▶ **Brief**:
Continue the article on American renters and housing costs below from its last sentence.

▶ **Page excerpt**:
_ _ _ _ _ _ _
American Renters Face Bleak Housing Future Under Biden

Many renters across the United States are increasingly fearful that they may never be able to purchase a home. A recent survey conducted by Qualtrics for Redfin shows American renters are increasingly doubtful they will ever be financially able to purchase a home — 38% or respondents expressed pessimism, up from 27% just last year.

Redfin’s Chief Economist, Daryl Fairweather, highlighted that “housing costs are high across the board, but renting remains a more affordable and realistic option for many Americans right now.” This situation has been made much worse by the consistently rising consumer price inflation under “Bidenomics.” According to Freddie Mac, the average 30-year mortgage rate has soared to about 6.9%, nearly doubling over the past two years.

The housing market, once seen as a stable pillar of the American economy, now appears to be facing unprecedented risks. National Association of Realtors economist Lawrence Yun said March’s consumer price index report was “very bad news for interest rates.”

Under the Biden administration, Generation Z is facing an uphill battle in securing financial stability. Harvard University’s Joint Center for Housing Studies recently found that many renters are now paying more than half of their income on rent and utilities in the aftermath of the COVID-19 pandemic. Meanwhile, nearly eight million migrants have poured into the country since Biden assumed office, placing ever greater pressure on the dwindling supply of rental properties.
_ _ _ _ _ _ _
▶ **Dataset content**:
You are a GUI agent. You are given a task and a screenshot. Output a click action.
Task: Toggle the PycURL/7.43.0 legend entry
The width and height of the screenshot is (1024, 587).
_ _ _ _ _ _ _
▶ **Reply to the exercise**:
Critics argue that the Federal Reserve’s policies under Chairman Jerome Powell have compounded these issues. Despite a historic low in interest rates during the pandemic, which temporarily boosted the housing market, the subsequent rate hikes have dampened the housing industry, making it a victim of its previous successes. While acknowledging the challenges, Powell has made it clear that the Fed does not see these issues as within its direct remit, focusing instead on its broader goals of maximum employment and stable prices.

The current trajectory of the U.S. housing market and broader economic policies under the Biden administration are proving unsustainable for many Americans. While the administration has proposed measures such as $10,000 tax credits for first-time homebuyers, these are likely insufficient to counterbalance the effects of high inflation and Federal Reserve rate policies.

The future of homeownership looks increasingly uncertain, especially for younger Americans. With rising costs, higher rates, and significant barriers to saving enough for down payments, the path to independence is fraught with challenges.